Moreover, the reproducibility test was performed by injecting the standard mixtures of 3 analytes with ISTD at concentrations of 3.0 µg/kg, 10 µg/kg and 80 µg/kg 6 times for 2 days in analyte-free products such as herbal tea, energy drink and fish oil capsules were prepared and analyzed for each of the six spike levels. The %RSD and % Recoveries found as mentioned in Table 9.

Table 9

Accuracy and Precision on day 2 (Reproducibility).

Matrix Name	% RSD of RT	Spike at 3.0 µg/kg		Spike at 10 µg/kg		Spike at 80 µg/kg
		% RSD	% Recovery	% RSD	% Recovery	% RSD	% Recovery
Herbal Tea	0.38	8.6	82.5	7.2	88.3	4.8	92.1
Energy Drink	0.8	5.5	85.1	4.2	90.9	4.0	93.3
Fish oil capsules	1.3	7.6	82.7	6.0	86.4	5.3	92.6

To the quality control and quality assurance (QC/QA), 10 mg of sibutramine, fluoxetine, and phenolphthalein were transferred in methanol into a 10 mL volumetric flask to achieve a concentration of 1000 mg/L, and serial dilutions to 20 µg/L with methanol were made.
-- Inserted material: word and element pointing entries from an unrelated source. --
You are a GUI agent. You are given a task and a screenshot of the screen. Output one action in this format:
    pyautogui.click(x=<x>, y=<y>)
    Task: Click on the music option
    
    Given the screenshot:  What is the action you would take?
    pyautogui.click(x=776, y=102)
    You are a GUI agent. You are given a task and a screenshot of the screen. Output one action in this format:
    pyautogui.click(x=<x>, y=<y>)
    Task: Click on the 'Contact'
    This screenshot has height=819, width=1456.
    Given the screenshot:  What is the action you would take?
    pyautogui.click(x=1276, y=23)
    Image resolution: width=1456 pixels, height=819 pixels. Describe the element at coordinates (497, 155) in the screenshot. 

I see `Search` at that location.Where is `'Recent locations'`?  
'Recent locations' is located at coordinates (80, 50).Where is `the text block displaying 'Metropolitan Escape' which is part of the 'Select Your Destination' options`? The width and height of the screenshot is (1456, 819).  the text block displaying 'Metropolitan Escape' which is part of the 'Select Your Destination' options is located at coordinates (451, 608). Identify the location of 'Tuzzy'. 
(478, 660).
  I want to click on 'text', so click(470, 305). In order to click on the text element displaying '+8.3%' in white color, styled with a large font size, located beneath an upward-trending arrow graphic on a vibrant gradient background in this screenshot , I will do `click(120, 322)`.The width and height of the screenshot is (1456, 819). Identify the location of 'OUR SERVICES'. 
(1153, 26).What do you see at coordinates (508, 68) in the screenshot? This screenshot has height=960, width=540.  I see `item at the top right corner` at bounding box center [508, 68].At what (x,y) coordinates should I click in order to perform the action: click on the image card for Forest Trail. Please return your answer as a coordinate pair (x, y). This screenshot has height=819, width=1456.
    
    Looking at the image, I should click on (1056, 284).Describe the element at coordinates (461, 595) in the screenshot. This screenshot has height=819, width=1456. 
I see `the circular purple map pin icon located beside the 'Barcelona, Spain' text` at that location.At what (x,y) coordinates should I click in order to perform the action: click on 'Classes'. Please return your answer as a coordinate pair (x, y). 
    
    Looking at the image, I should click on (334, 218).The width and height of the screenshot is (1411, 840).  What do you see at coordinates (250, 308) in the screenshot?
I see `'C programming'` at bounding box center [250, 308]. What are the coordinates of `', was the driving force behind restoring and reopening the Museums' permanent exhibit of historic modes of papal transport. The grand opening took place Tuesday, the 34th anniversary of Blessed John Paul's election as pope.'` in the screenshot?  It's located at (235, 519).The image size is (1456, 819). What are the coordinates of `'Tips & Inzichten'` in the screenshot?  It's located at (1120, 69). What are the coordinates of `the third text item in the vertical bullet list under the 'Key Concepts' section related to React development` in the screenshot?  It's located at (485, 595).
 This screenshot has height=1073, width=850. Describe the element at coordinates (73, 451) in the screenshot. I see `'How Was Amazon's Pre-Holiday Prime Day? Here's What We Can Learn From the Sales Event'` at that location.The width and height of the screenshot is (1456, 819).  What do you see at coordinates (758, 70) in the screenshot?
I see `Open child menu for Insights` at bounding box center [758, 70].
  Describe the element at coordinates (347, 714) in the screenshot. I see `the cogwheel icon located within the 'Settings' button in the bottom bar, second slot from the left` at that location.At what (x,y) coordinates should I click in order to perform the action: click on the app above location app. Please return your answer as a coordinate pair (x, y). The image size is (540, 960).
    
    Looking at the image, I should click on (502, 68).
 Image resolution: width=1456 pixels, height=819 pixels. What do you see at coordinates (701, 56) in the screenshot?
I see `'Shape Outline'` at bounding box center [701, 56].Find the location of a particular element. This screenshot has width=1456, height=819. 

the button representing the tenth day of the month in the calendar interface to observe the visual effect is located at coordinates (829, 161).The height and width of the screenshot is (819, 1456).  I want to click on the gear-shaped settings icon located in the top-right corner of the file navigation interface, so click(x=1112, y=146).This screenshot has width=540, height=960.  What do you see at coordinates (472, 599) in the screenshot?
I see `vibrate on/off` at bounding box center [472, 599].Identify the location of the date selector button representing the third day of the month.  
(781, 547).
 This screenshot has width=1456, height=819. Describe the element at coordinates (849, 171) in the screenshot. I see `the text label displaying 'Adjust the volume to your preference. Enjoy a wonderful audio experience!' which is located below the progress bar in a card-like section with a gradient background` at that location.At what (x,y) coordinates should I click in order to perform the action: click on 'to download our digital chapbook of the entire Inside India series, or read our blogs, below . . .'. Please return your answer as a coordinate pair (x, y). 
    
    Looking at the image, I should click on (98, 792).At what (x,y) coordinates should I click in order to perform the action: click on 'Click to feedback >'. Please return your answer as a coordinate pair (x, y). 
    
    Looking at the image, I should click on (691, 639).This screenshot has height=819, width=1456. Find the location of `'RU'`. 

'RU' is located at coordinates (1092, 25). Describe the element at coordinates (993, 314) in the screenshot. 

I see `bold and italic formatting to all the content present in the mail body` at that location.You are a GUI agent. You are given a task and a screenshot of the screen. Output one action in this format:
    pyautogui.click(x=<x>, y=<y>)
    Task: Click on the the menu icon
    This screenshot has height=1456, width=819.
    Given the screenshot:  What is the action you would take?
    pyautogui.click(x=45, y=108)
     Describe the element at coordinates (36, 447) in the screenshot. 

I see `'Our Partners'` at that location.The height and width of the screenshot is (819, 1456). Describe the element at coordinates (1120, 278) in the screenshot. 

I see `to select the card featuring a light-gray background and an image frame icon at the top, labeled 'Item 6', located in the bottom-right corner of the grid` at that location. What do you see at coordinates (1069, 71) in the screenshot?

This stock solution was stored in an amber-colored glass vial at −20 °C. The quality control of standard was evaluated with 10 µg/L concentration of the standard prepared separately from the different/same LOT, and the recovery was within 90–110%. For the quality control of samples, an analyte-free matrix was spiked at a concentration of 10 µg/kg, and the recovery was within 80–120%. To study the duplicate sample preparation, unknown samples were taken in duplicate, and the variation was not more than 10%. To evaluate the spiked sample preparation, unknown samples were spiked at a concentration of 10 µg/kg, obtaining a recovery within 80–120%. To check the standards, the same standard 10 µg/kg preparation was injected at the end of the sequence, and the recovery was within 90–110%.

Sibutramine, fluoxetine, and phenolphthalein quantifications were performed using the ratio of the intensity of the two major fragment ions. The peak area ratio (PAR) for each working solution by dividing the peak area of the sibutramine and fluoxetine (AREAsibutramine and fluoxetine) by the peak area of the internal standard (AREAIS) were calculated. Calibration curves from the PAR and the concentration of the standard solutions were constructed. The concentrations of sibutramine, fluoxetine, and phenolphthalein from the unknown samples were calculated by using the following formula: Concentration (mg/kg) = Instrument Con. (µg/kg) × Make up volume (mL) × Dilution Weight of sample (g) × 1000.

4.6. Statistical Analysis

Data analysis was performed using SPSS version 26 Chicago, IL, USA. The qualitative variables were displayed using frequencies and percentages. The incidence of undeclared pharmaceutical chemicals in the weight loss supplements was defined as the proportion of the products that contained significant concentrations of either sibutramine, phenolphthalein, or fluoxetine. For each weight loss supplement containing pharmaceutical chemicals, an estimate of the daily intake dose of each pharmaceutical chemical was calculated as the test concentration of the pharmaceutical chemical (mg/kg) and the manufacturer’s daily instructions for use (g). The Chi-square and Fisher exact tests were used to explore the factors linked to adulteration behaviors. p-values < 0.05 and a 95% confidence interval were set as the criteria for statistical significance.

5. Conclusions

While weight loss herbal supplements offered for sale in the UAE have relatively low percentages of undeclared pharmaceuticals, many people take several different supplements daily and may face quite high levels of combined toxic exposure. Information regarding the dangers presented by such products should be made available to healthcare workers, including practicing physicians, pharmacists, and nutritionists. In addition, more quality and safety checks should be undertaken on these sorts of products and greater controls should be introduced in terms of regulatory regimes, additional research, more education, and better reporting of undesirable outcomes.